PROBLEM STATEMENT:
Find the line that contains "Task: Toggle the 简约 simple view mode" in the entries below. Restate it and every line after it, word for word, with no pictures.

INPUT DATA:
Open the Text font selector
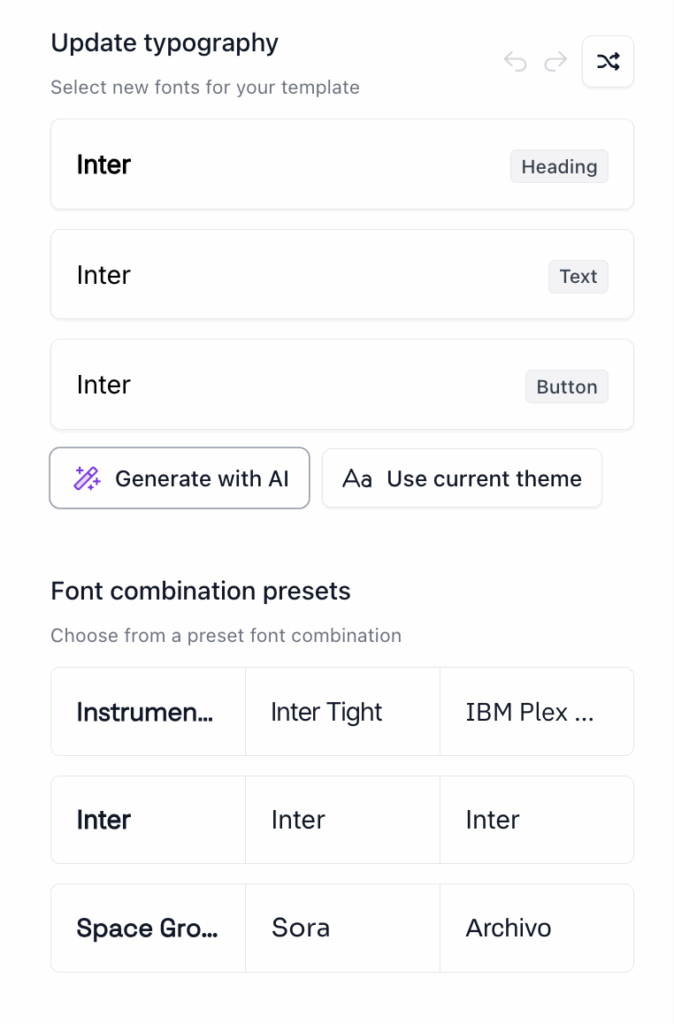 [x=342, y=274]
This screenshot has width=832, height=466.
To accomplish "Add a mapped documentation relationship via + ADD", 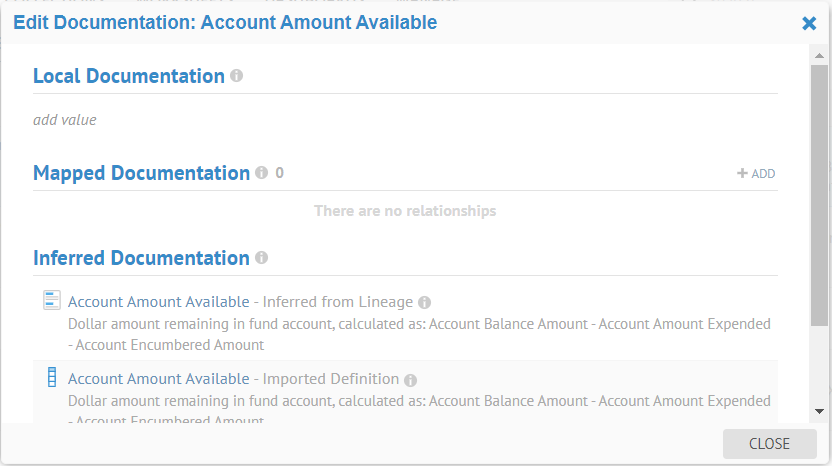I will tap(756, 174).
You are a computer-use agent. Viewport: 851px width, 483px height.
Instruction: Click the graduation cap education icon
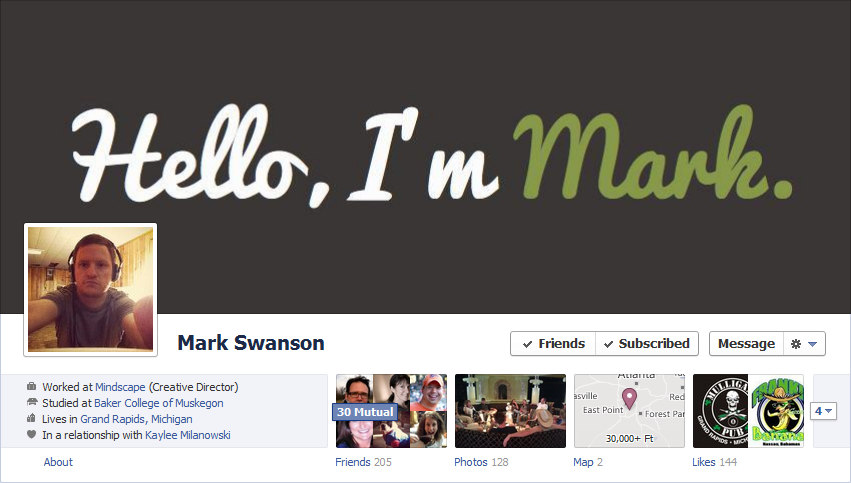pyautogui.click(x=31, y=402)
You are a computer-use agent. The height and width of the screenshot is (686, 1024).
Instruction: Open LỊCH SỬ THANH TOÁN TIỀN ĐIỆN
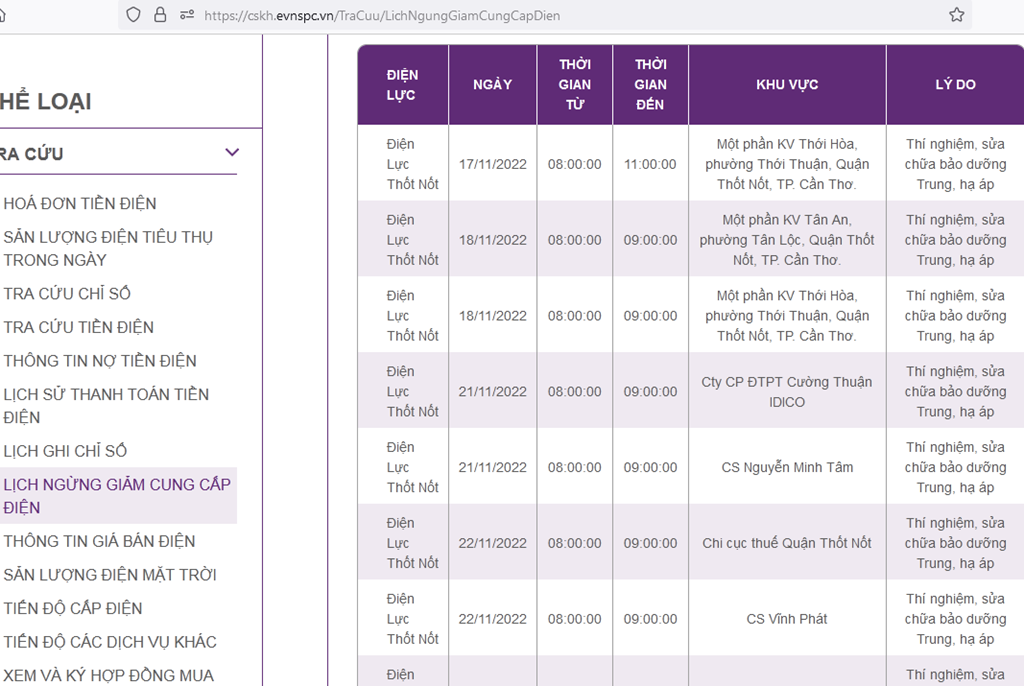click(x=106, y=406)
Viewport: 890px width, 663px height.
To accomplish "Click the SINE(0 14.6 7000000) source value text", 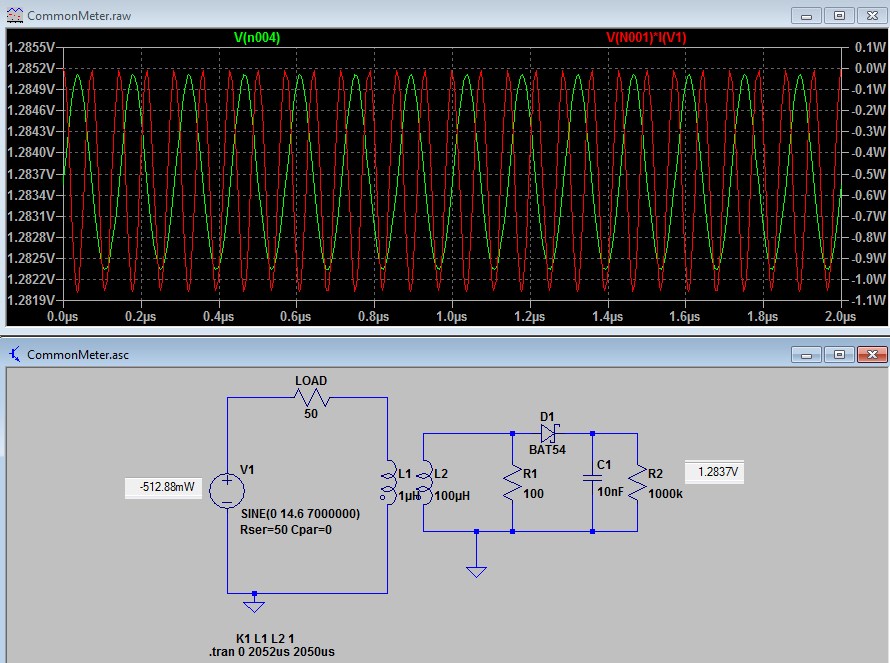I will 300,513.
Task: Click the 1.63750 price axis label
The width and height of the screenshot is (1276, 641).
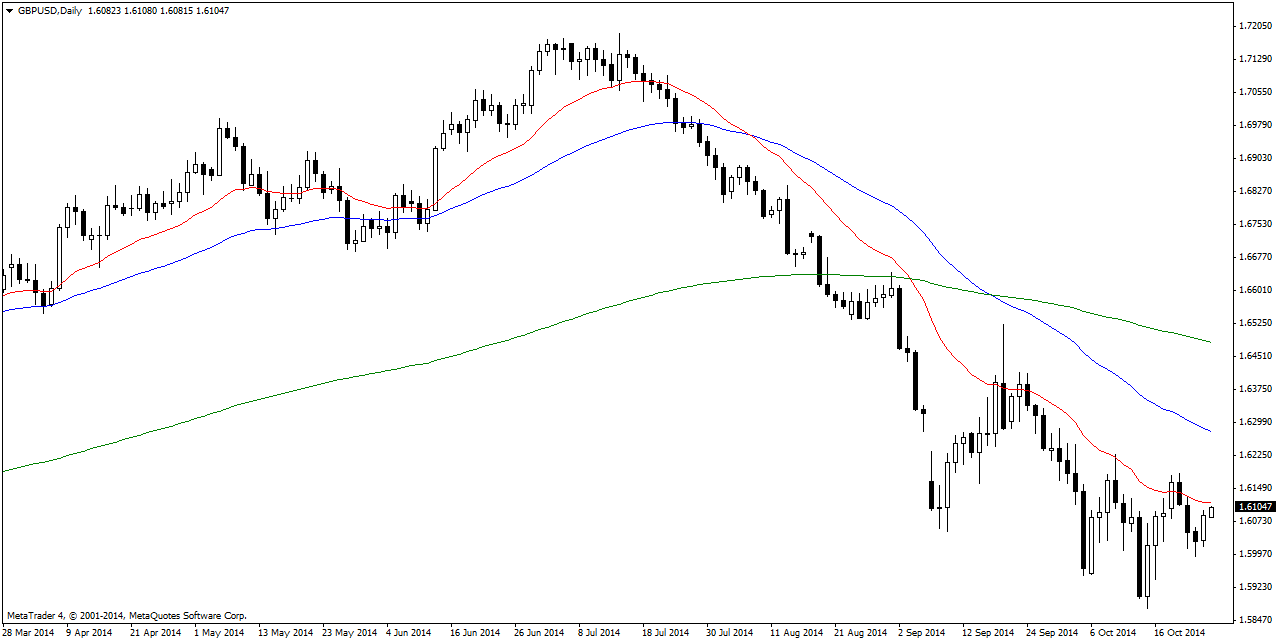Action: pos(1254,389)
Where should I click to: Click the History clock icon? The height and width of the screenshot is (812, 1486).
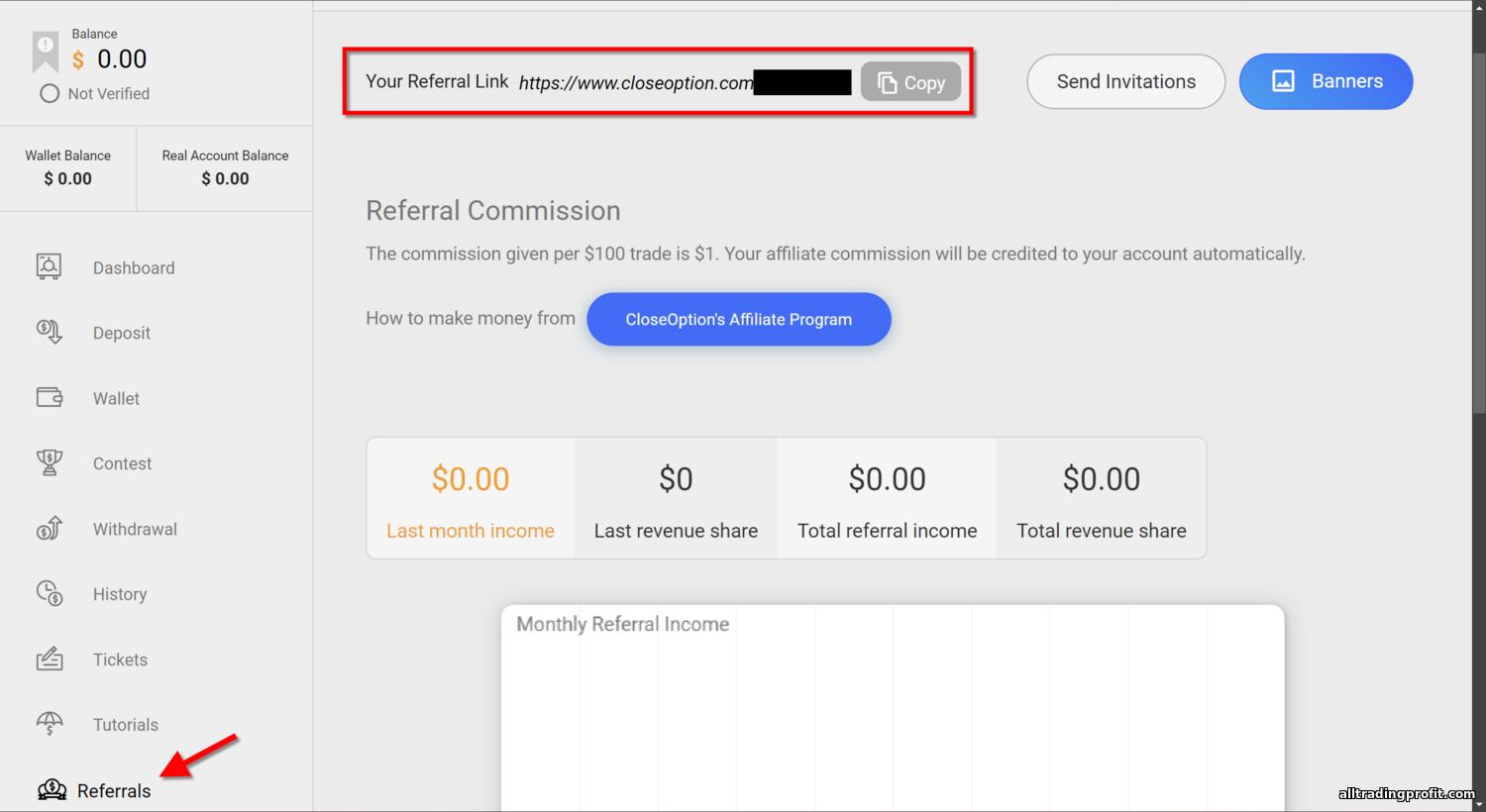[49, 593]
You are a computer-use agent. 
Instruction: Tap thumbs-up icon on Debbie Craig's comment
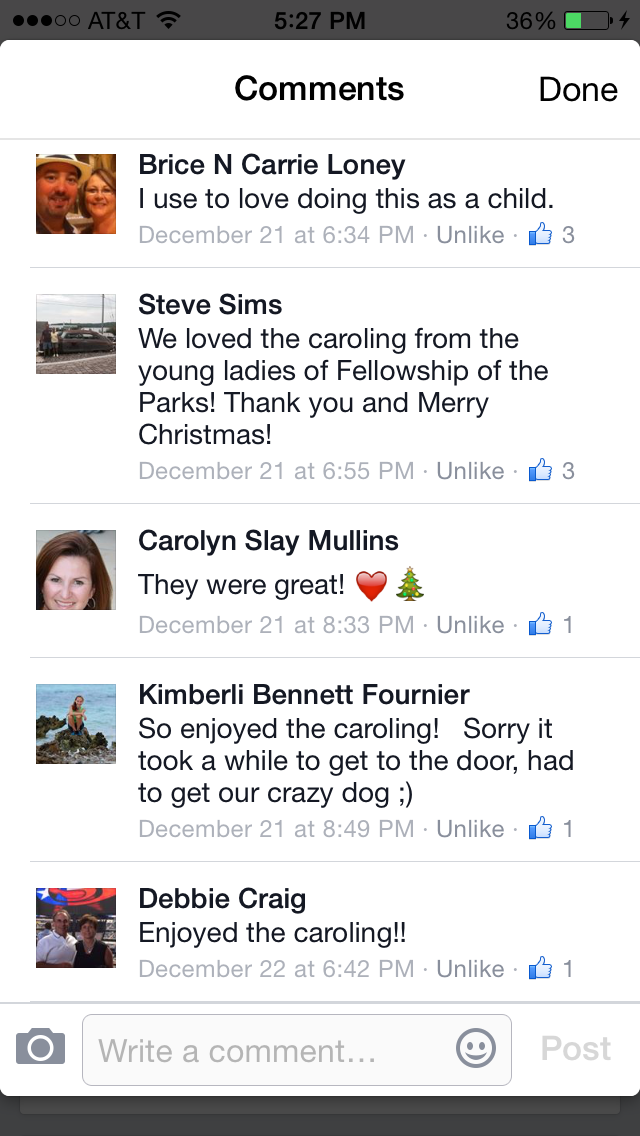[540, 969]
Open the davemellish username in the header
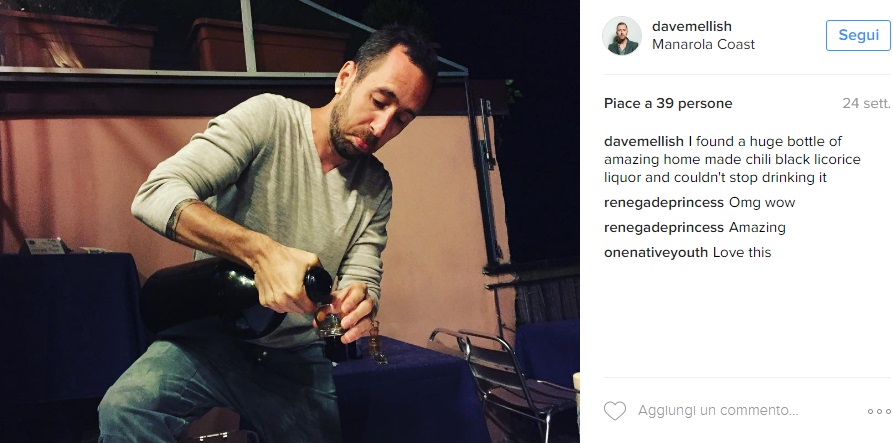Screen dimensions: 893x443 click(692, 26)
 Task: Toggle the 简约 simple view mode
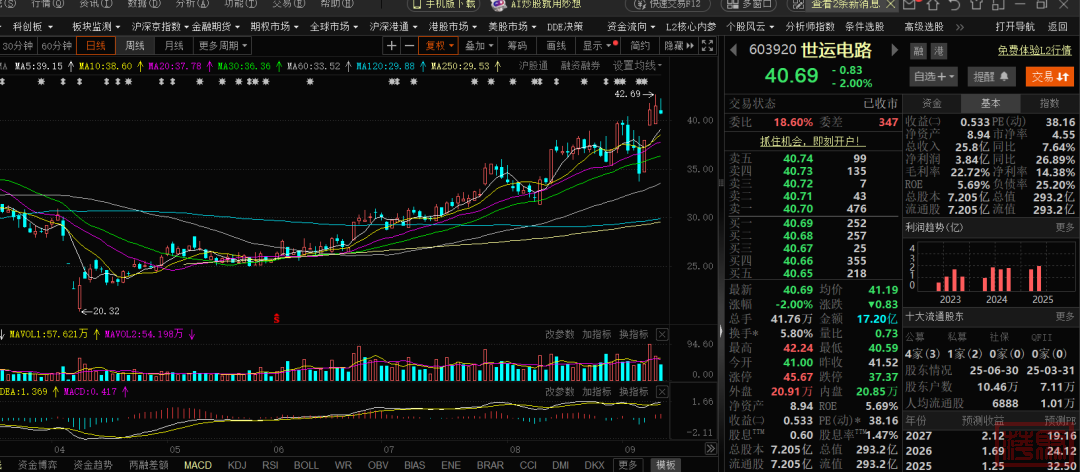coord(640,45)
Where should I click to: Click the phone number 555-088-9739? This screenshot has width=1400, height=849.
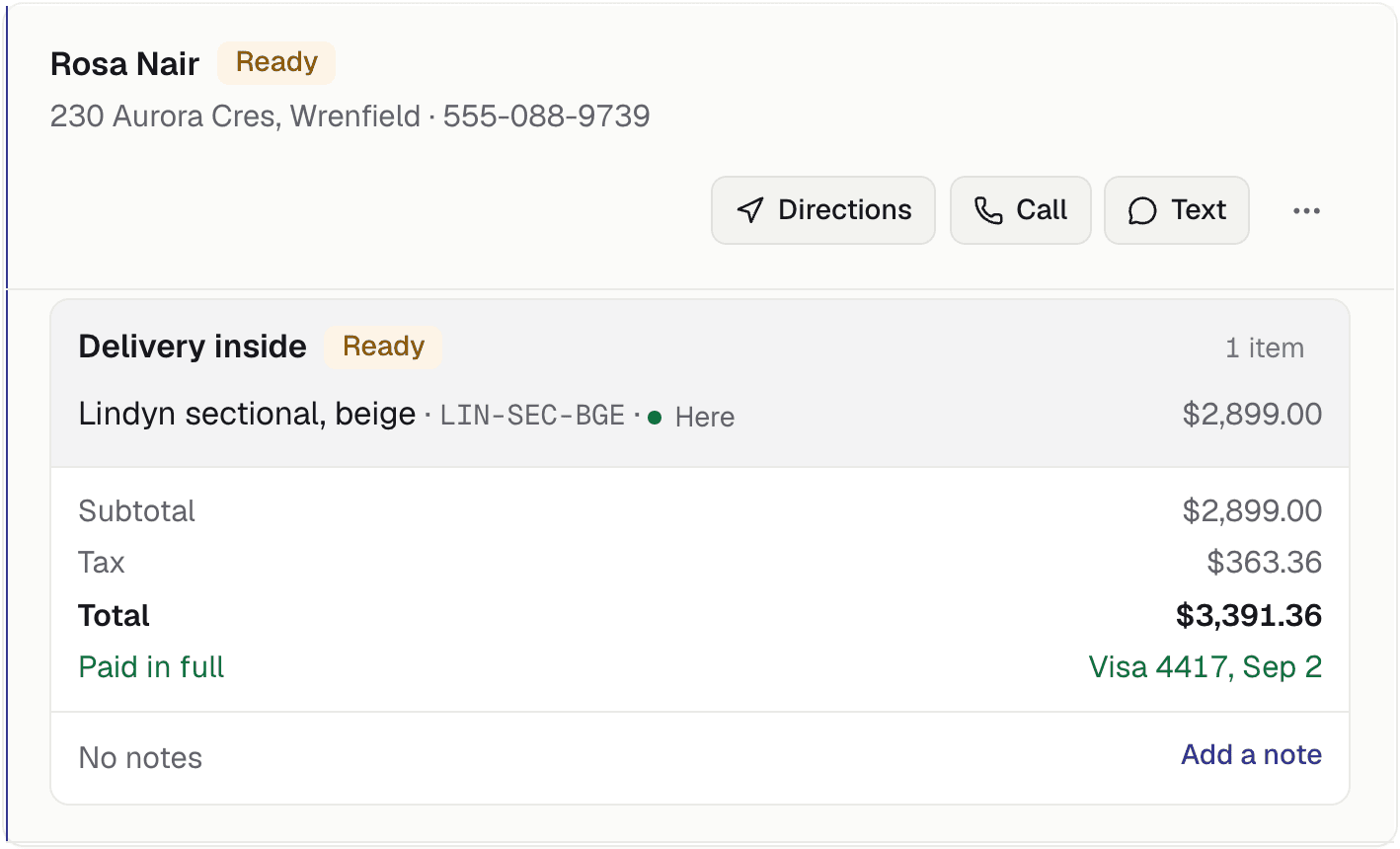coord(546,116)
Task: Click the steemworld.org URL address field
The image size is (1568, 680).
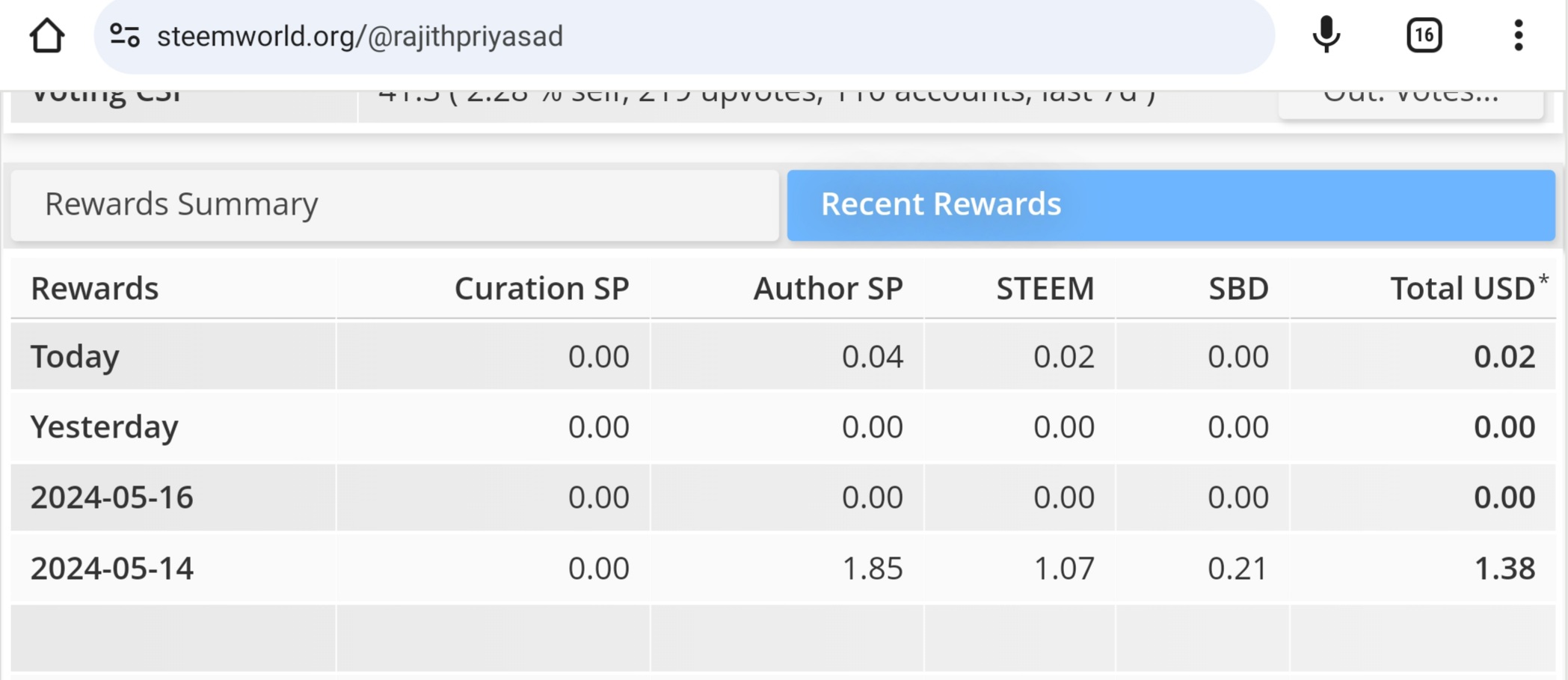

SOLUTION:
 Task: Toggle the 简约 simple view mode
coord(640,45)
Where should I click to: Click the phone number 555-088-9739? This screenshot has width=1400, height=849.
coord(546,116)
Task: Click the steemworld.org URL address field
The image size is (1568, 680).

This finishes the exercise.